How Age Affects Your Time Online

3 minute read
Marisa Peacock avatar
A while back we reported about a Nielsen Online study that revealed that people are spending more time, as in actual time, reading the news online. We speculated of course as to what this indicated. Did it mean people are slow readers, or do they get preoccupied and prone to leave browser windows open? Well, according to new research, it could just mean that we're old. It's not pretty, but it may be true. As we get older, online users tend to lose their savvy and what once took us seconds to process, now takes us longer. Before you despair, there are two different ways to look at this.

We're Not Getting Older, We're Making Better Decisions

A University of California Los Angeles team found searching the web stimulated centers in the brain that controlled decision-making and complex reasoning. Such action could be helping to counteract the age-related physiological changes that cause the brain to slow down. Along with crossword puzzles, "surfing the web" as it was once referred to, may have the same impact -- to keep the brain active. When users underwent brain scans, performing web search tasks produced significant additional activity in separate areas of the brain which control decision-making and complex reasoning. However, that activity was limited to those who were experienced web users.

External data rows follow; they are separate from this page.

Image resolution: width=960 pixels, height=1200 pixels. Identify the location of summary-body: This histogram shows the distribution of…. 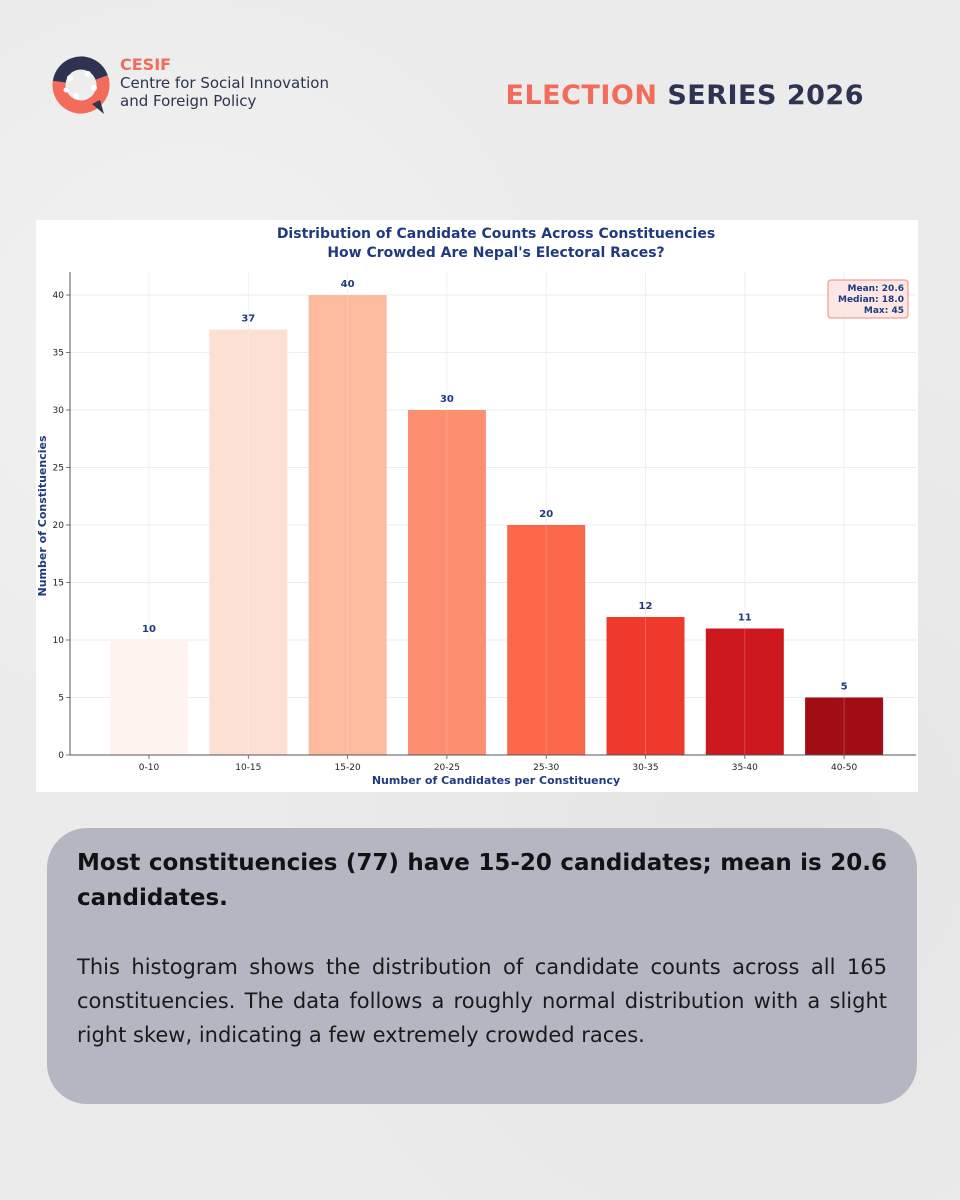
(482, 1001).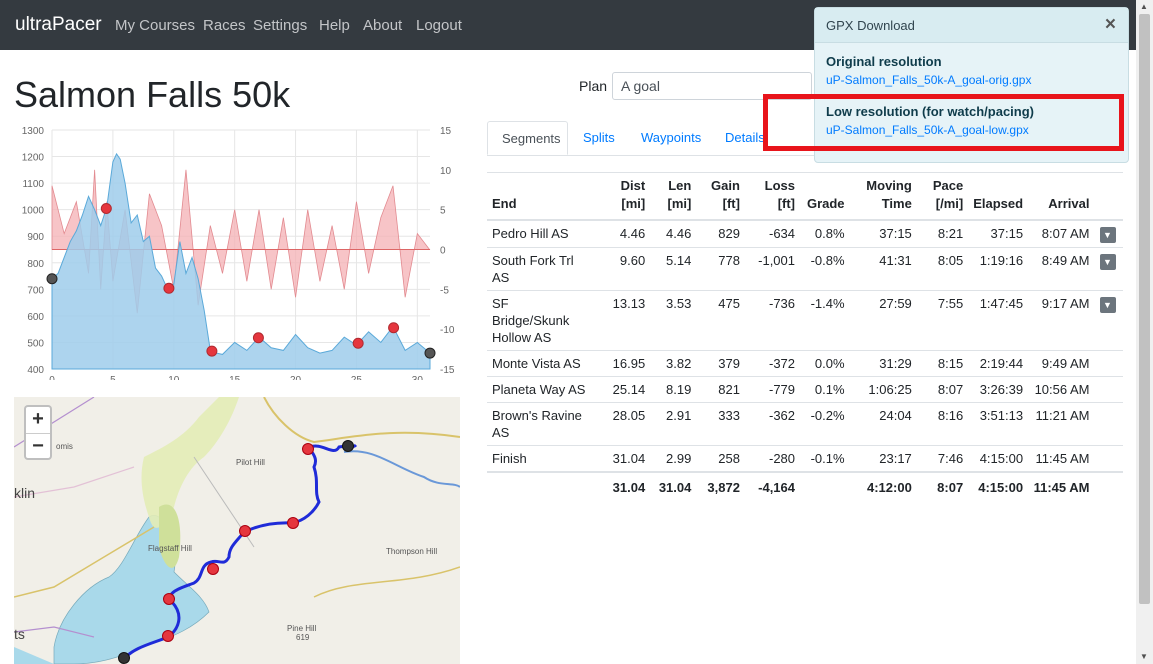  What do you see at coordinates (303, 638) in the screenshot?
I see `map-label-elevation: 619` at bounding box center [303, 638].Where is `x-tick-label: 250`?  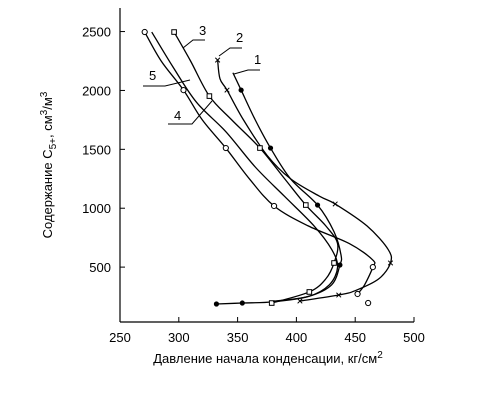
x-tick-label: 250 is located at coordinates (120, 338).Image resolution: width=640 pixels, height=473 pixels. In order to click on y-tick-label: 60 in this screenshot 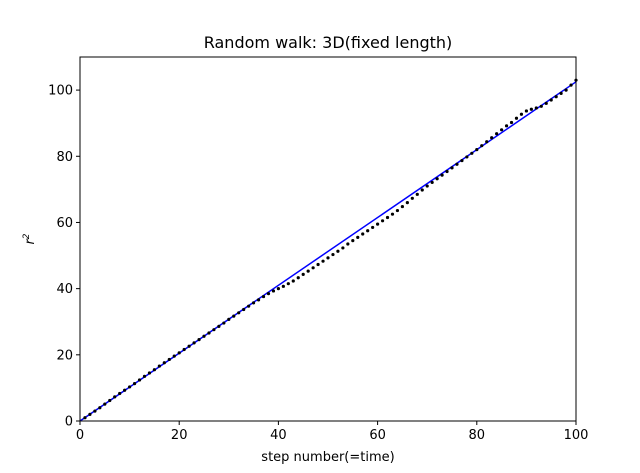, I will do `click(64, 224)`.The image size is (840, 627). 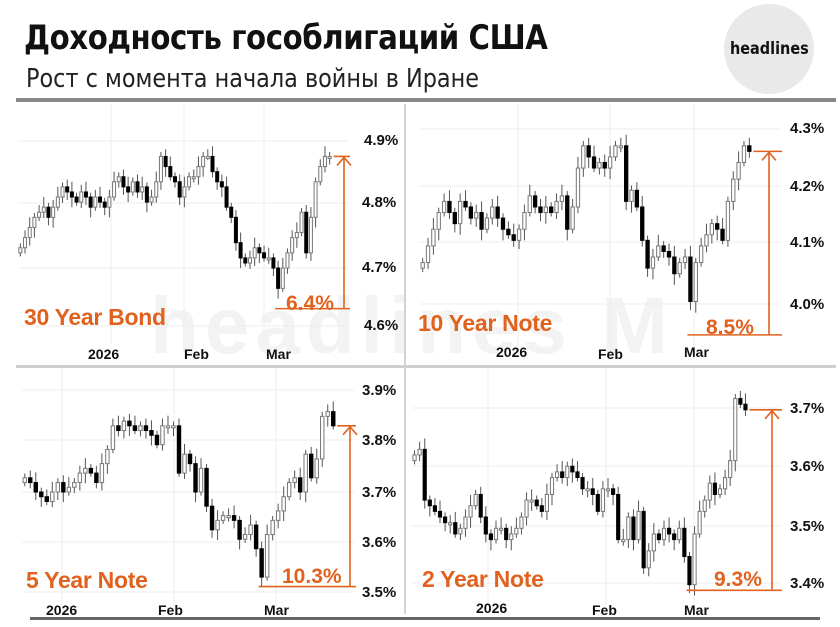 I want to click on y-tick: 4.3%, so click(x=808, y=128).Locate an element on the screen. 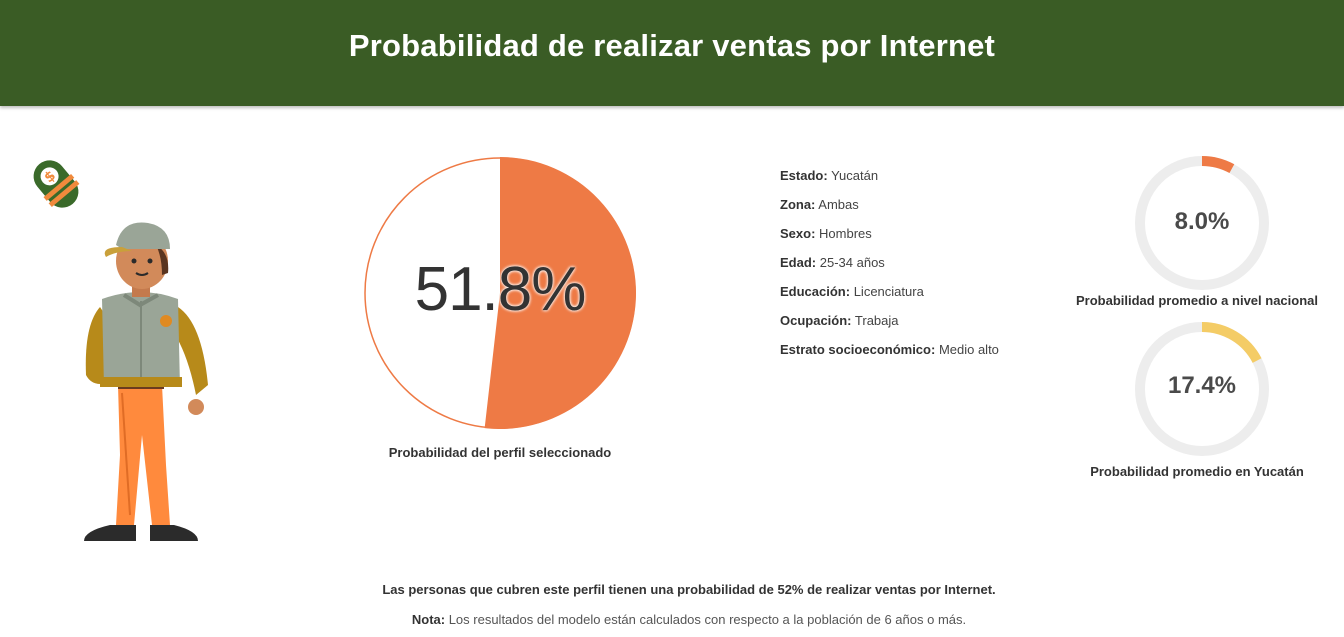  man-with-cap-illustration is located at coordinates (146, 382). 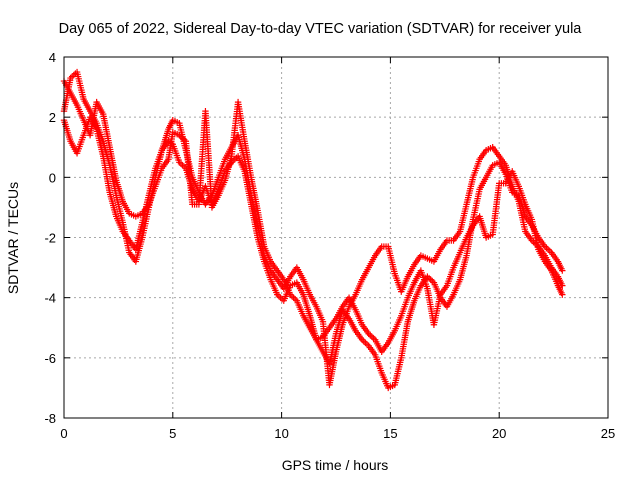 What do you see at coordinates (608, 434) in the screenshot?
I see `x-tick-label: 25` at bounding box center [608, 434].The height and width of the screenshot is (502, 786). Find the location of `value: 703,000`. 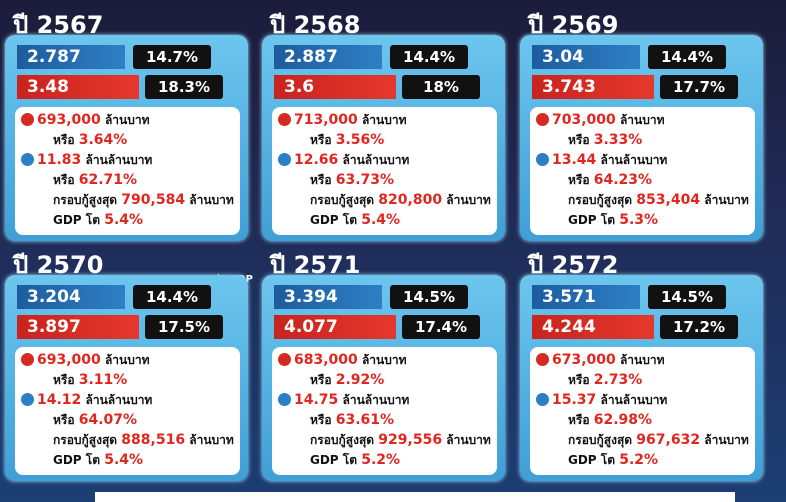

We're Getting Older and Slower

According to Jakob Nielsen's latest research, online users between the ages of 25 and 60 --mainstream users as they are called -- increase their time needed to complete website tasks by 0.8% per year. In other words, a 40-year-old user will take 8% longer than a 30-year-old user to accomplish the same task. And a 50-year-old user will require an additional 8% more time. Take as much time as you need to process that last statement. However, this doesn't necessarily mean that you'll be at a snail's pace by 60, so long as you started using the Web at a relatively younger age. Yet, the factors involved in the slowing process are centered around age. Let's face it, the memory starts to go, type faces get harder to read and we need more time to make sure we understand all the necessary information. Though Nielsen admits that there's not a whole lot that web design can do to counteract the aging process, he does recommend including a variety of ages in your testing group. So, even if we need a bit more time to read and understand online content, we can take stock that we are working to increase our brain activity.